* Description of the task
Each line below from the "Согласие на обработку" line through the "[Share this page on Facebook] (231, 440)" line, those two included, must be restated word for word; the pictures must not be.
--- Provided records Enclosed Below ---
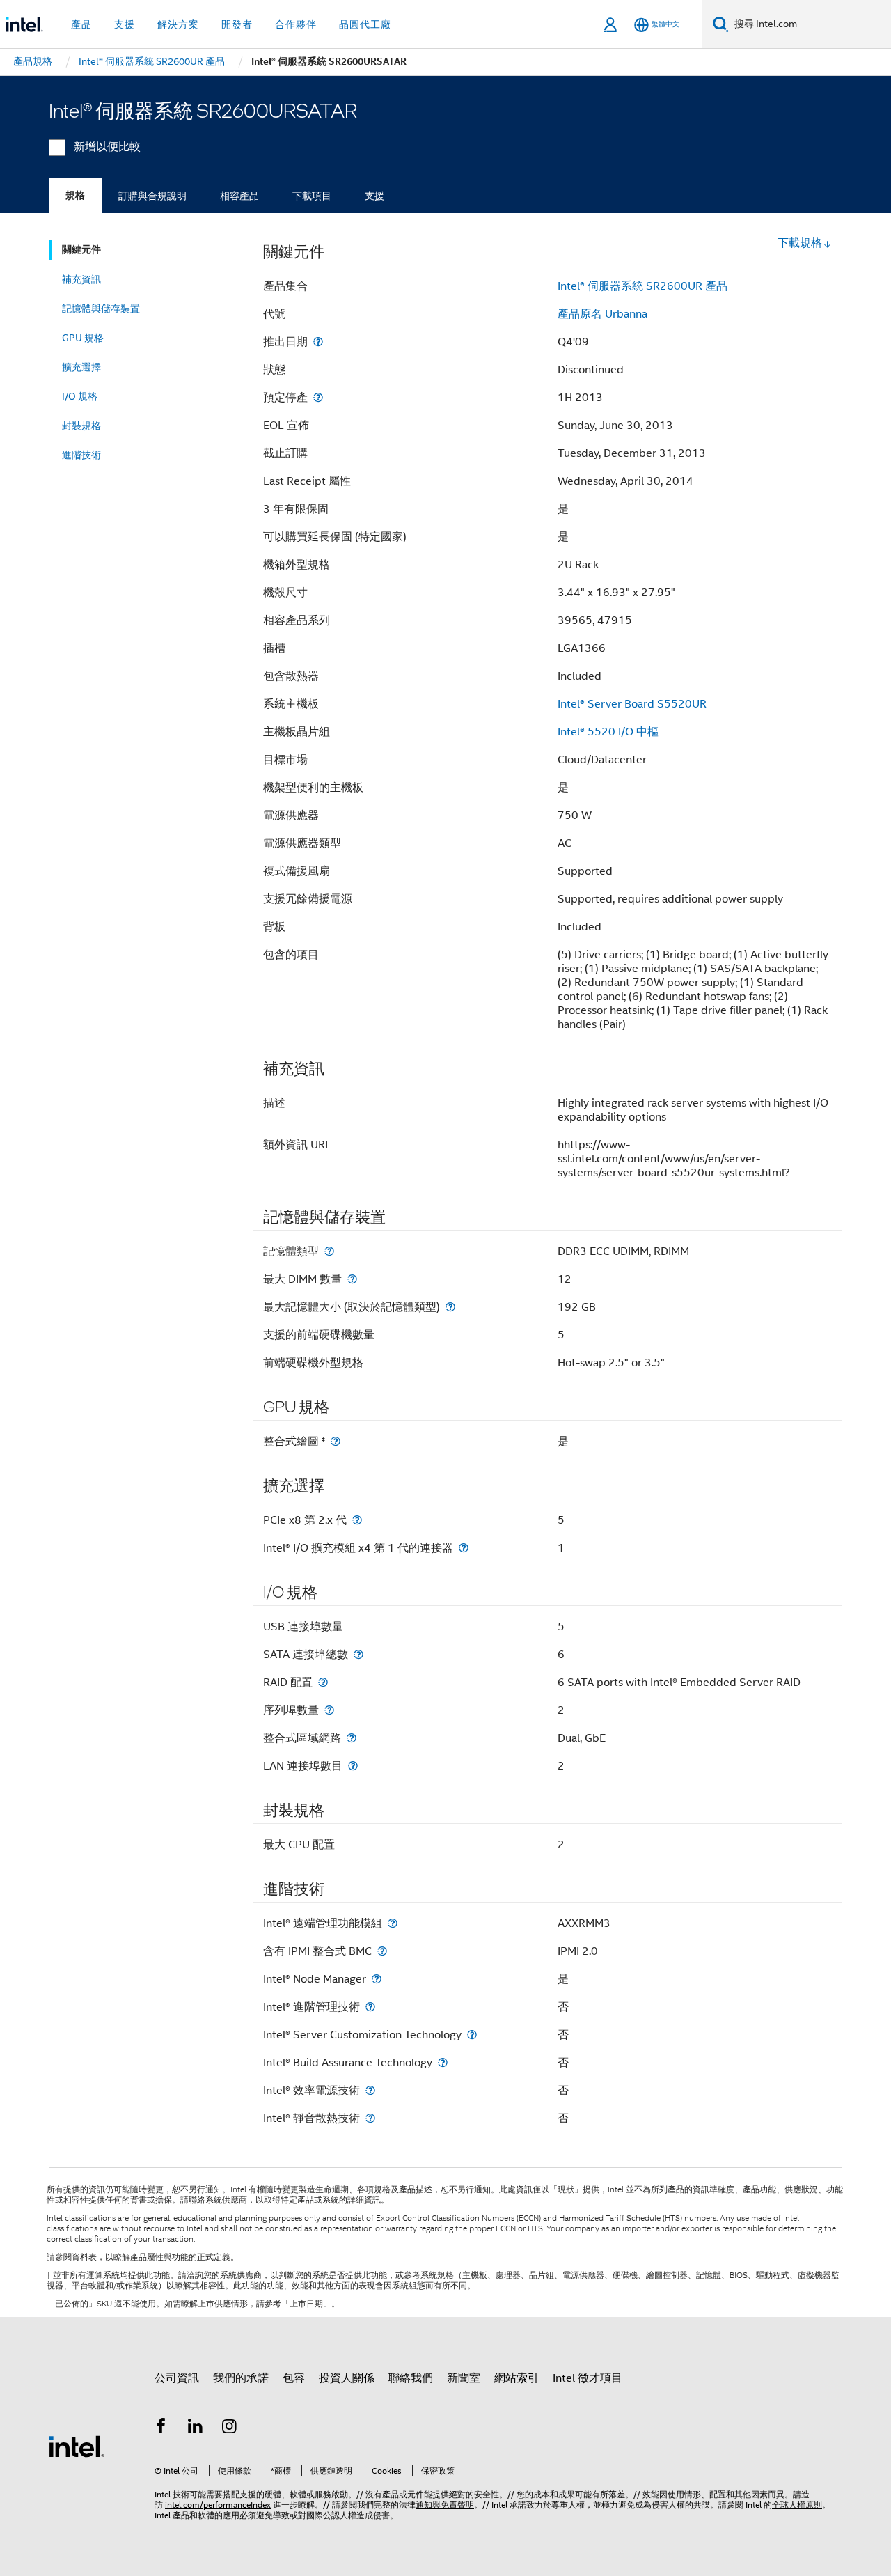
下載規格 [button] (800, 243)
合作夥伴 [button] (296, 24)
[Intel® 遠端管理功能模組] (392, 1923)
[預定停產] (318, 397)
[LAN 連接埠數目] (353, 1766)
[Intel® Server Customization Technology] (472, 2034)
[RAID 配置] (323, 1682)
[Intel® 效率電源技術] (370, 2090)
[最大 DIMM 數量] (352, 1279)
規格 (75, 195)
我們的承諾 (241, 2378)
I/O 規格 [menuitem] (79, 396)
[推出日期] (318, 342)
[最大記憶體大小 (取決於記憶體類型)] (450, 1307)
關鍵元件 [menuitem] (81, 249)
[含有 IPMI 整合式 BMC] (382, 1951)
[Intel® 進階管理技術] (370, 2007)
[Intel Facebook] (161, 2428)
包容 (294, 2378)
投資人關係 (346, 2378)
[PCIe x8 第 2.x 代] (357, 1520)
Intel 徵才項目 (587, 2378)
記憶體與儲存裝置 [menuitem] (101, 308)
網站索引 (516, 2378)
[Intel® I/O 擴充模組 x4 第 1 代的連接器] (463, 1548)
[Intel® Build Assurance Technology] (442, 2062)
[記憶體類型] (329, 1251)
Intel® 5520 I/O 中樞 (608, 732)
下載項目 (311, 195)
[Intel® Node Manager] (376, 1979)
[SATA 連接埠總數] (358, 1654)
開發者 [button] (237, 24)
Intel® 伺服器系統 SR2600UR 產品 (642, 286)
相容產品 (239, 195)
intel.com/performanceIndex (218, 2504)
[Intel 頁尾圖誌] (76, 2446)
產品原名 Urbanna (602, 314)
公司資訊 (177, 2378)
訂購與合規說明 (152, 195)
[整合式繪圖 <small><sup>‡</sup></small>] (335, 1441)
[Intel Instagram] (230, 2428)
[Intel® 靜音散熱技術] (370, 2118)
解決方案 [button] (178, 24)
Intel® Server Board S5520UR (632, 704)
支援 (374, 195)
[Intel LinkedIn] (195, 2428)
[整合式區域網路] (351, 1738)
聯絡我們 (410, 2378)
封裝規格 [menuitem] (81, 425)
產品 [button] (81, 24)
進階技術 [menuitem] (81, 454)
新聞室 (463, 2378)
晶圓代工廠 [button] (365, 24)
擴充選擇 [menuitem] (81, 367)
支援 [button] (124, 24)
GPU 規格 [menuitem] (83, 337)
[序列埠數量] (329, 1710)
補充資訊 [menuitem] (81, 279)
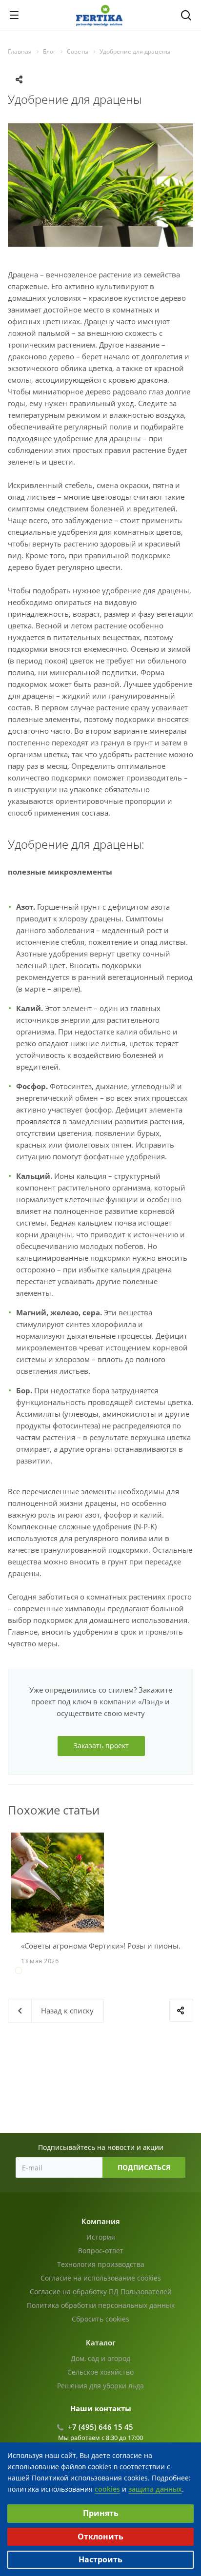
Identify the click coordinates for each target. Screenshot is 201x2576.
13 (159, 1970)
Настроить (100, 2559)
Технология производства (100, 2264)
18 (100, 1982)
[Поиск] (186, 16)
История (100, 2237)
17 (88, 1982)
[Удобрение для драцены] (100, 129)
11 (135, 1970)
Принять (101, 2513)
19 (112, 1982)
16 (77, 1982)
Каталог (101, 2342)
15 (182, 1970)
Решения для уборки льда (100, 2385)
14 (170, 1970)
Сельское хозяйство (100, 2372)
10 (124, 1970)
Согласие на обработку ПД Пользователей (101, 2291)
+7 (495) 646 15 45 (100, 2427)
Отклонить (100, 2536)
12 (147, 1970)
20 (124, 1982)
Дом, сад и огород (100, 2358)
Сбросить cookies (100, 2318)
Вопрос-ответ (100, 2250)
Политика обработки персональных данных (101, 2305)
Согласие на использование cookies (100, 2278)
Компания (100, 2221)
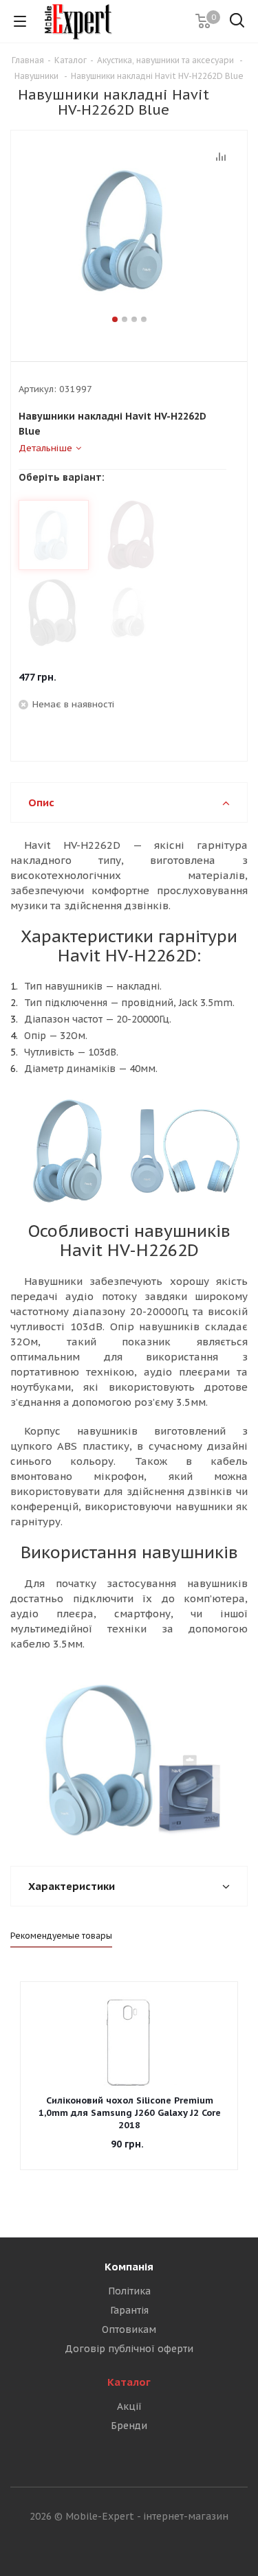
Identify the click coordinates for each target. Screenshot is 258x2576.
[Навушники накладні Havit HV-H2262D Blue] (129, 230)
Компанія (129, 2266)
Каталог (129, 2382)
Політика (129, 2291)
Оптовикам (129, 2329)
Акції (129, 2406)
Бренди (129, 2425)
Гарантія (129, 2310)
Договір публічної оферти (129, 2349)
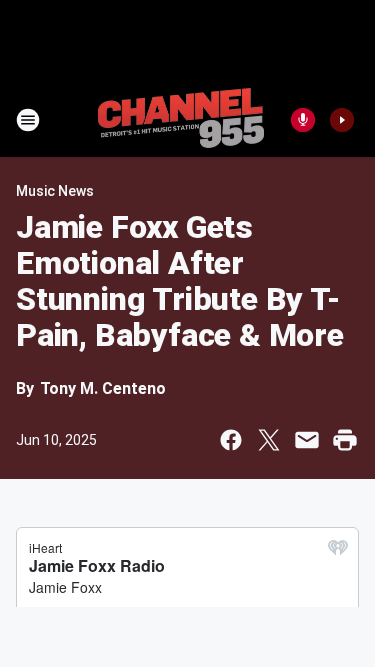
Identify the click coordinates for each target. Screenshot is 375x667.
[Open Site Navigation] (28, 120)
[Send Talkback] (303, 120)
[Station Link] (181, 120)
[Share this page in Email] (307, 440)
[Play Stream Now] (342, 120)
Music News (55, 191)
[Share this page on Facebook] (231, 440)
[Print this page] (345, 440)
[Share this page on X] (269, 440)
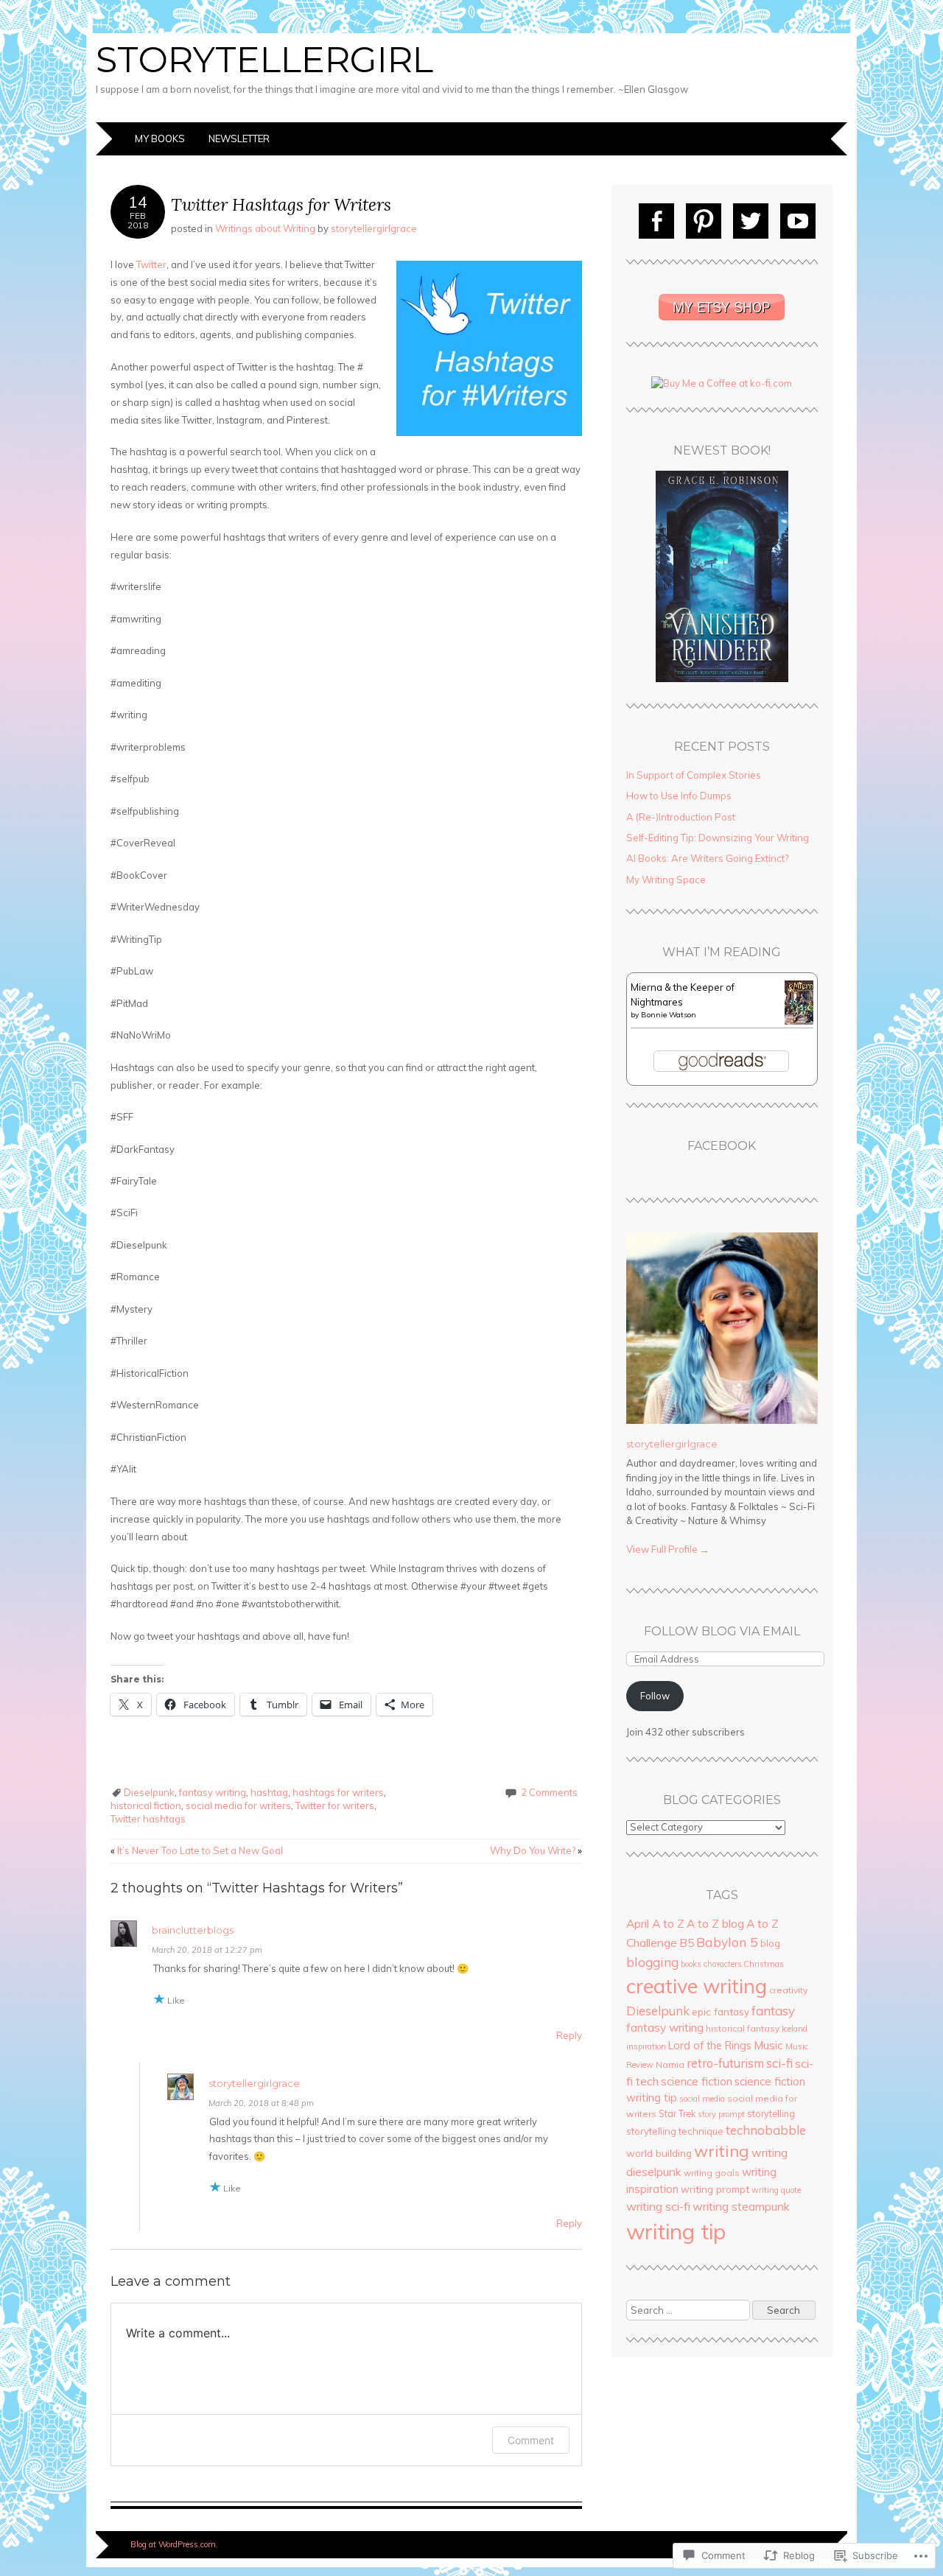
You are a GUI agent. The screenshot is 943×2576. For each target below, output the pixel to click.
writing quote (776, 2190)
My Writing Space (666, 879)
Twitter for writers (334, 1805)
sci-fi (779, 2063)
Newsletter (239, 138)
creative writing (696, 1985)
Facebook (721, 1146)
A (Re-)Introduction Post (681, 817)
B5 (686, 1943)
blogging (652, 1962)
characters (722, 1964)
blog (770, 1943)
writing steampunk (741, 2206)
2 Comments (549, 1792)
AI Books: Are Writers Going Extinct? (707, 858)
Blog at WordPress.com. (174, 2544)
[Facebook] (656, 221)
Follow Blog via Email (722, 1631)
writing (721, 2151)
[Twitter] (750, 221)
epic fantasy (720, 2011)
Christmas (763, 1964)
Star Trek (677, 2113)
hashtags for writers (338, 1792)
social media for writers (238, 1805)
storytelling (771, 2113)
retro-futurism (725, 2063)
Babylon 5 (727, 1942)
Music (768, 2045)
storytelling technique (674, 2131)
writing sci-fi (658, 2206)
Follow (655, 1696)
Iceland (794, 2029)
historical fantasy (742, 2028)
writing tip (676, 2231)
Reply (569, 2035)
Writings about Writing (265, 228)
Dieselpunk (149, 1792)
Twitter (151, 264)
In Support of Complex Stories (693, 775)
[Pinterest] (703, 221)
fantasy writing (212, 1792)
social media (702, 2099)
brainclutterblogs (193, 1930)
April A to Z (655, 1923)
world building (659, 2153)
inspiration (646, 2046)
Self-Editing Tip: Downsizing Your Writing (717, 837)
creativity (788, 1990)
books (691, 1964)
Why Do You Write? (536, 1850)
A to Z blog (715, 1923)
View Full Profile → (667, 1549)
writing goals (712, 2172)
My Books (160, 138)
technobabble (766, 2130)
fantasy (773, 2010)
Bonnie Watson (668, 1014)
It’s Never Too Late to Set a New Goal (197, 1850)
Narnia (670, 2064)
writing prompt (715, 2189)
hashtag (269, 1792)
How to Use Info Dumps (679, 795)
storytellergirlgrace (374, 228)
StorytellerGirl (264, 59)
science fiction (696, 2081)
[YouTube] (798, 221)
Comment (531, 2440)
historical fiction (146, 1805)
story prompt (721, 2114)
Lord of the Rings (709, 2045)
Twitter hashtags (148, 1819)
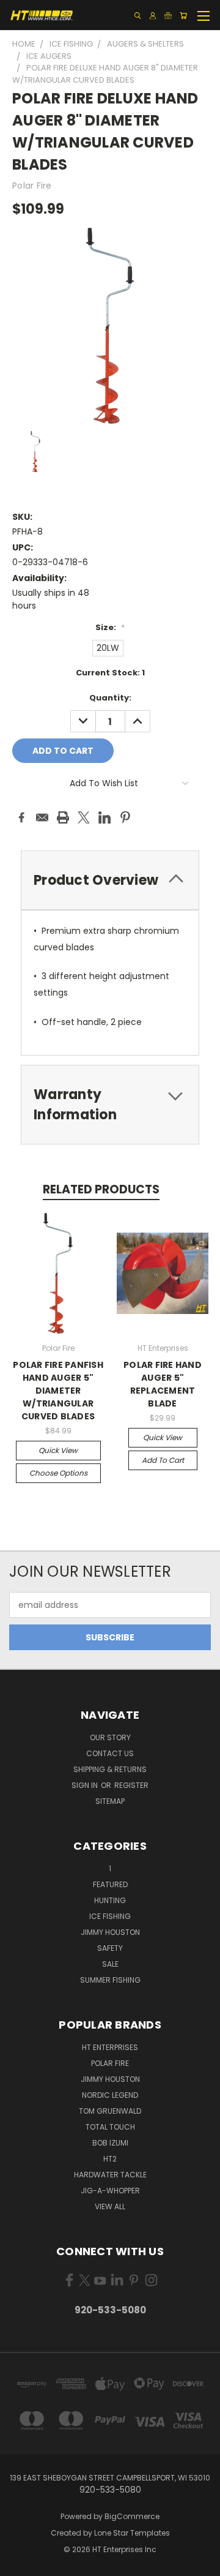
--- End of Enclosed Provided records ---
* Task solution
Согласие на обработку ПД Пользователей (101, 2291)
+7 (495) 646 15 45 (100, 2427)
Отклонить (100, 2536)
12 (147, 1970)
20 (124, 1982)
Дом, сад и огород (100, 2358)
Сбросить cookies (100, 2318)
Вопрос-ответ (100, 2250)
Политика обработки персональных данных (101, 2305)
Согласие на использование cookies (100, 2278)
Компания (100, 2221)
Identify the click coordinates for each target. Screenshot is 258x2576.
[Навушники накладні Havit HV-H2262D Blue] (129, 230)
Компанія (129, 2266)
Каталог (129, 2382)
Політика (129, 2291)
Оптовикам (129, 2329)
Акції (129, 2406)
Бренди (129, 2425)
Гарантія (129, 2310)
Договір публічної оферти (129, 2349)
Identify the click coordinates for each target. Screenshot is 375x667.
[Open Site Navigation] (28, 120)
[Send Talkback] (303, 120)
[Station Link] (181, 120)
[Share this page in Email] (307, 440)
[Play Stream Now] (342, 120)
Music News (55, 191)
[Share this page on Facebook] (231, 440)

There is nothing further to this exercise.